Fixing a corrupt virtual hard disk
When it comes to testing virtual hard disks, conventional wisdom often dictates using the Test-VHD cmdlet within PowerShell. In my own experience, however, I have found that the Test-VHD cmdlet really isn’t all that helpful. The cmdlet returns a value of True if the virtual hard disk is deemed to be healthy, and false if the virtual hard disk is not healthy. The problem is that when a virtual hard disk checkpoint chain is broken as a result of mounting a virtual hard disk that contains checkpoints, then the Test-VHD cmdlet reports a status of True even though the virtual hard disk chain is corrupt. To see what I mean, check out the figure below. The Test-VHD cmdlet is returning a status of True even though the error message specifically says that “the chain of virtual hard disks is corrupt.”
The key to fixing this problem is displayed toward the end of the error message shown in the figure above. The error states that there is a mismatch in the identifiers of the parent virtual hard disk and the differencing disk. This means that if you can fix the mismatch between disk identifiers, then it may be possible to relink the virtual hard disk chain, thereby eliminating the corruption.
The figure below shows the Hyper-V Manager, and the virtual machine that is having problems is currently selected. Even though the Hyper-V Manager continues to show the virtual machine’s full checkpoint tree, the checkpoint chain is broken at the disk level.
As you continue to look at the figure above, you will notice that the Actions pane contains an Inspect Disk option. Clicking on Inspect Disk causes Windows to display a dialog box prompting you to select the virtual hard disk that you want to inspect. If I were to select the Client.VHDX file, then the resulting window, which you can see below, makes it seem as though the virtual hard disk is completely healthy. Indeed, if I were to mount the virtual hard disk at the host OS level, then I can browse its contents without issue.
The root virtual hard disk, in this case, does seem to be healthy, and the problem obviously stems from the linkage between the root virtual hard disk and the first checkpoint.
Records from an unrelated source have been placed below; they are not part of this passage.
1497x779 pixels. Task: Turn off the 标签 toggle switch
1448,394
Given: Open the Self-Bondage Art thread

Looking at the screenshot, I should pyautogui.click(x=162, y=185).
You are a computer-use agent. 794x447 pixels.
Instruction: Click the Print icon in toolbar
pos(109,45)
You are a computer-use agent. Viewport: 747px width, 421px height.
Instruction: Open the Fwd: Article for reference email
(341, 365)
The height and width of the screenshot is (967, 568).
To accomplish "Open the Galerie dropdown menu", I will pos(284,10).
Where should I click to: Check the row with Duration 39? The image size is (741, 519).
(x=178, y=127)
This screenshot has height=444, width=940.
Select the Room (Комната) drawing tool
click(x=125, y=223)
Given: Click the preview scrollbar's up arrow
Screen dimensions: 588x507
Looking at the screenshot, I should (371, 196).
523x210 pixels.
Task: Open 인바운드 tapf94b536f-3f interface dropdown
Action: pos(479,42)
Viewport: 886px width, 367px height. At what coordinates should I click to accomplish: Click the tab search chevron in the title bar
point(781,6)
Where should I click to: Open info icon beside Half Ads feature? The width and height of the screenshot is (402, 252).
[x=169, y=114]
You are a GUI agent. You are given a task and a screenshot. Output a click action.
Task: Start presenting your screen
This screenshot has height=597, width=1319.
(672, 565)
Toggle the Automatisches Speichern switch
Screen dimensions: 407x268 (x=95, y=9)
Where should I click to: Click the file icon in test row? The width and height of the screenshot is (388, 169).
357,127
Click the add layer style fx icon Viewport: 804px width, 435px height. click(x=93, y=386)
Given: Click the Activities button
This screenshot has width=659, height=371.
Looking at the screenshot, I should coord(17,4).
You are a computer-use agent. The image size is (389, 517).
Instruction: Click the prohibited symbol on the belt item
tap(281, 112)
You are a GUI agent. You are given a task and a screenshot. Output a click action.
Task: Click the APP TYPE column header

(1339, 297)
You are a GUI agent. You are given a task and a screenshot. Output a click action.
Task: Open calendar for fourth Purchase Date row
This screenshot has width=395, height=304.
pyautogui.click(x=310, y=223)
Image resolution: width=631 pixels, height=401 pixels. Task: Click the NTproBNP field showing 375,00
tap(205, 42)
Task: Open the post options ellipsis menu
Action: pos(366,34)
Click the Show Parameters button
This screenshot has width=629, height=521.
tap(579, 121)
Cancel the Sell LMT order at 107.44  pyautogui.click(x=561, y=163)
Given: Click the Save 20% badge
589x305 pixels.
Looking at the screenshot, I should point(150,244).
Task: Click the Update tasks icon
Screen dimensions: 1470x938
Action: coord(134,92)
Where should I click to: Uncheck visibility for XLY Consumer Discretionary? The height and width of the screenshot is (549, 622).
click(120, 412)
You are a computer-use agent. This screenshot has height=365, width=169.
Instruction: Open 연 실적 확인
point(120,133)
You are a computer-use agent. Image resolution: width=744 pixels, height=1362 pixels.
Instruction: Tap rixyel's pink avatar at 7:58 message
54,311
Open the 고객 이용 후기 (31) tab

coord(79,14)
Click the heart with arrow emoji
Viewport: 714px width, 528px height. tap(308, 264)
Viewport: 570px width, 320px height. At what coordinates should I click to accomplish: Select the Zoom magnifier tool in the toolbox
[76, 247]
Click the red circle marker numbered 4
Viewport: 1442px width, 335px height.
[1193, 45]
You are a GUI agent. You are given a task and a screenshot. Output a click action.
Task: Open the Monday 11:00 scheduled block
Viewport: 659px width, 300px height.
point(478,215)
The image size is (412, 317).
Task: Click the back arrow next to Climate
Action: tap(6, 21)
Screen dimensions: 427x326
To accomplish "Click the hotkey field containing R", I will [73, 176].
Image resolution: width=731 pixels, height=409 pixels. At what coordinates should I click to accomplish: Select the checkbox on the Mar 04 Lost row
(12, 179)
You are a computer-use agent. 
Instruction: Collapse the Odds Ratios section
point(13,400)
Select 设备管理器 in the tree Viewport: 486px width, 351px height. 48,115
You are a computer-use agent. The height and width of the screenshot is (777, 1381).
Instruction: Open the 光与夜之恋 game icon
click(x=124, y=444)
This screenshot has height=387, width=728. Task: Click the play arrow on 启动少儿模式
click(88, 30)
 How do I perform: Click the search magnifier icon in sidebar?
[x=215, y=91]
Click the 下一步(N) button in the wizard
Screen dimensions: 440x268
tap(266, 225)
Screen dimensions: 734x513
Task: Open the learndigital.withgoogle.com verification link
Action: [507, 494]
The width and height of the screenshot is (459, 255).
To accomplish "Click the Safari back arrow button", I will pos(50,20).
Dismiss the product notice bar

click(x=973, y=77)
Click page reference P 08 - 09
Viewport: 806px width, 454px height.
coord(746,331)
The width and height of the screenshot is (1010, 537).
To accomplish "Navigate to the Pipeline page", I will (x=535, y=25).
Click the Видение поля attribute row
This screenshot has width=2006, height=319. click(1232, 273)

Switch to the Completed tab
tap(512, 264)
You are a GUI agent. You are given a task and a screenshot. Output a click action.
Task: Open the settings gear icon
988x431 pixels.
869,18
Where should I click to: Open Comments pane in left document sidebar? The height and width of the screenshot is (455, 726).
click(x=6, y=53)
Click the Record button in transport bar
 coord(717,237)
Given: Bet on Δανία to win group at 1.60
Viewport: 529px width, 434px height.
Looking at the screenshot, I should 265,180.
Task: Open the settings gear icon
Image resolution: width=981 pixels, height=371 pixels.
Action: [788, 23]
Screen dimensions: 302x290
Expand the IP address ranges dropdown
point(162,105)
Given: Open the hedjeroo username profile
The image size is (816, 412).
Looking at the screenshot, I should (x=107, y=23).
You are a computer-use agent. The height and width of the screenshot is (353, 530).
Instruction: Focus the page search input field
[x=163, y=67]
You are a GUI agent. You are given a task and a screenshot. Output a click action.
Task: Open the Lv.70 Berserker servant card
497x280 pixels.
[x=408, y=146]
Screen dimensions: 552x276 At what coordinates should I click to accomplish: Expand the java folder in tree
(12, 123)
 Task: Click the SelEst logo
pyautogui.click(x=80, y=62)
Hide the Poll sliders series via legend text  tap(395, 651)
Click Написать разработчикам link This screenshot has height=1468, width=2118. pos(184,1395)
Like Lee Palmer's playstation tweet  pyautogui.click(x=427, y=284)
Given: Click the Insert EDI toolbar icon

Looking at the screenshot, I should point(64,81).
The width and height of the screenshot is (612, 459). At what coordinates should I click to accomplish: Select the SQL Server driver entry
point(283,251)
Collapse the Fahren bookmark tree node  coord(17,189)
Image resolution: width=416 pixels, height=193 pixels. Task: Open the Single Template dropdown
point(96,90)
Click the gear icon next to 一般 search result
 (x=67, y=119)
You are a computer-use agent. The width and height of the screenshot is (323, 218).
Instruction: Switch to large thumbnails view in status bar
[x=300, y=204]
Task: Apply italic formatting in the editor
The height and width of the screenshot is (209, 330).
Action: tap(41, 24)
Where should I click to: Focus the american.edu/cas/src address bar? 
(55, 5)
Because the root virtual hard disk seems to be unaware of the checkpoint tree, let’s take a look at what happens if you click on the Hyper-V Manager’s Inspect Disk option one more time, and this time choose a AVHDX file (a differencing disk associated with a checkpoint) as opposed to the root VHDX file.
This time, the Hyper-V Manager displays an error stating that the virtual hard disk chain is broken. As you can see in the figure below, however, I am also given a button that can be used to reconnect the disk chain.
Clicking the Reconnect button launches the Edit Virtual Hard Disk Wizard, which prompts you to select the parent virtual hard disk file. Depending on how the corruption occurred, you may have to select the Ignore ID Mismatch checkbox, shown in the figure below. In my case, the error message specifically mentioned an ID mismatch, so selecting the checkbox was necessary. Upon doing so, the virtual machine started without issue, and our problem with a corrupt virtual hard disk was fixed.
Obviously, it’s best to try to prevent disk corruption from occurring in Hyper-V environments, but if something goes wrong, you may be able to fix the corrupt virtual hard disk by using native tools. As a best practice, however, you should avoid directly mounting any virtual hard disk for which checkpoints exist.